How Nature Works, an exhilarating volume of essays, is premised on a provocative possibility: recognizing that “it is impossible to treat work as a natural feature or inborn capacity of any single life form” (5), the editors state, might propel a radical questioning of “labor as a value” in itself (7). Drawing from this, the authors collectively ask: If the socio-ecological devastations that mark the Anthropocene have been fueled by capitalist work (and its attendant values of growth, productivity, and efficiency), then how does an attention to labor offer pathways out of this predicament?
Unintentionally, but perhaps not unsurprisingly, a large number of chapters are centered on modern industrialized agriculture - from factory farms and plantations to culinary festivals - and the more-than-human labor that producing food, fuel, fiber, and feed entails. In so doing, the essays draw the agrarian (broadly defined) into focus within studies of late industrialism at a time when deagrarianization and urbanization are dramatically reshaping landscapes and livelihoods around the world.
Within these agrarian worlds, the book grapples with a set of puzzling dualities, constantly moving between violence and care, intimacy and alienation. This gets at the contradictions of labor as simultaneously productive and destructive, sustaining life while enabling the killing of living beings and ways of life. On the one hand, the book traverses precarious landscapes and perilous workplaces - sick plantations, emaciated laborers, militarized ecologies, diseased bodies, toxic fields - to expose the fundamental and fundamentally multispecies violence of the global food system. For instance, in California, where the work of pollination by honeybees is now an essential part of “industrial agriculture’s modern biological infrastructure” (150), Jake Kosek discusses how the very chemistry and biology (and survival) of the insect has been by pesticides and pathogens as well as forces of privatization and austerity.
On the other hand, we are also witness to practices and meanings of work that do not fit easily within the singular frame of exploitation and alienation. Alex Blanchette describes meat production on the factory farm as a space in which human workers develop intimate forms of expertise even as they are drawn into ever-more monotonous and specialized work to preserve the life of pigs.
Throughout, the essays point to unexpected entanglements and connections that are inherent in multispecies assemblages of work. In one chapter, Eleana Kim introduces us to the cultivation of Korean ginseng, a plant of significant medicinal and market value, not only relies on (and obscures) the militarized ecology in which it is grown but also depletes the soil and destroys the habitat of endangered migratory cranes. However, even as conservationists blame ginseng for the “attenuation of nonhuman dependencies”, they too consume the plant for its ability to relieve the “anxieties inherent to capitalist economies of overconsumption” (129).

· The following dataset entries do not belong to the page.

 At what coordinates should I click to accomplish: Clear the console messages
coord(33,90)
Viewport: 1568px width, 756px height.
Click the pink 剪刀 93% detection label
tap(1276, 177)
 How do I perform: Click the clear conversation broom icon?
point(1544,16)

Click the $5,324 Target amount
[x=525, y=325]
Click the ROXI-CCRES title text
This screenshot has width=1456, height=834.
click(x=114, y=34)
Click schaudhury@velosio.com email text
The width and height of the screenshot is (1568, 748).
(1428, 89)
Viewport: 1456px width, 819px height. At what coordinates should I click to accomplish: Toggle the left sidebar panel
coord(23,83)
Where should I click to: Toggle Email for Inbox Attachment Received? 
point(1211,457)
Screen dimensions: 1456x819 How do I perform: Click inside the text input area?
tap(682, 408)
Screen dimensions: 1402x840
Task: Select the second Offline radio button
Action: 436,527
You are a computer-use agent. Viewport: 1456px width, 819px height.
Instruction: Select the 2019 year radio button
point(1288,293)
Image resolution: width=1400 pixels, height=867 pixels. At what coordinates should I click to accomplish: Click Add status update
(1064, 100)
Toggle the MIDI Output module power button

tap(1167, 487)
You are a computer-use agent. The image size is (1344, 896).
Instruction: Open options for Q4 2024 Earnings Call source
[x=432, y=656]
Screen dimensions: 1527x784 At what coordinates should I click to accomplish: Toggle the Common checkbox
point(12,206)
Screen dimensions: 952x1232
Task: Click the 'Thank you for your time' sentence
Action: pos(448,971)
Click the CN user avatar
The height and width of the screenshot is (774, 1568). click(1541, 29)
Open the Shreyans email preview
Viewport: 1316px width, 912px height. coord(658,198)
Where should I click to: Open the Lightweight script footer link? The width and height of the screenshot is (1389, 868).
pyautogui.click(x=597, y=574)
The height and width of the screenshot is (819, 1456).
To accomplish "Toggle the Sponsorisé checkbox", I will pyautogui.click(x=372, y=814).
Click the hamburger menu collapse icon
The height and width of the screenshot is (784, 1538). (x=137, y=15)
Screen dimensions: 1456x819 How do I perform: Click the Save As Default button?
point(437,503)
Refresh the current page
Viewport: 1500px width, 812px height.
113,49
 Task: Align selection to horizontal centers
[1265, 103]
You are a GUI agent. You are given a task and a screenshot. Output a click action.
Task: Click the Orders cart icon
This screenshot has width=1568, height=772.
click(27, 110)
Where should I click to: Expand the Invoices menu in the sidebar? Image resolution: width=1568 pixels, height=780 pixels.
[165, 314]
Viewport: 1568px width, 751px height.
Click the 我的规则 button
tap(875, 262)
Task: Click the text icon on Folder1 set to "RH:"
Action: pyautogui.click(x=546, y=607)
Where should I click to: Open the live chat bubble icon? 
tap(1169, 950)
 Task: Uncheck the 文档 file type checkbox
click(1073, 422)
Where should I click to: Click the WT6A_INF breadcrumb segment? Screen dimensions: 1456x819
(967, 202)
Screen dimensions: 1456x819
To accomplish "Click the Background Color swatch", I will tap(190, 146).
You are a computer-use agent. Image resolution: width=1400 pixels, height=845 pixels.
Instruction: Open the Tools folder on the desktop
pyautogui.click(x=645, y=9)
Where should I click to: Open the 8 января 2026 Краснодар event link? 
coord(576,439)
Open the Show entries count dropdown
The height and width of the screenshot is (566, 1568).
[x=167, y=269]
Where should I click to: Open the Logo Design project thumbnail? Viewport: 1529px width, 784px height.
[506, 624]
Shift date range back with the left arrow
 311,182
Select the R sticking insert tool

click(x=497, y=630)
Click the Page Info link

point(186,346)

It is within these paradoxical realities that the authors locate the fragility, instability and incompleteness of the industrial agrarian model. As Sarah Besky demonstrates, monocultures require constant maintenance by laborers, “working over and over again toward homogeneity but never quite achieving it” (29).
In these paradoxes lies both the power of industrial agriculture and (perhaps) the path toward its undoing. Rather than present any straightforward solutions or utopian alternatives, the authors draw our attention to potential spaces of struggle and platforms of solidarity between workers across species lines. Indeed, if nonhuman labor is inseparable from human labor and integral to agrarian production, then agrarian labor movements - for more work, less work, better paid work, and more - are always simultaneously environmental movements. What if labor mobilizations are premised not on exploitation but on the rich interspecies knowledge possessed by farmworkers? Can a serious reckoning with multispecies labor enable the restructuring of food regimes? If the colonial-capitalist plantation mode of cultivation has only exhausted and overworked landscapes and laborers, then perhaps - learning from animals, as Naisargi Dave urges - we might instead “organize around the uselessness and refusal of work” (217)?
In hinting at these political possibilities, How Nature Works not only reimagines humans and nonhumans as ‘co-workers’ but also potentially as collaborators and co-conspirators in struggles for social and environmental justice.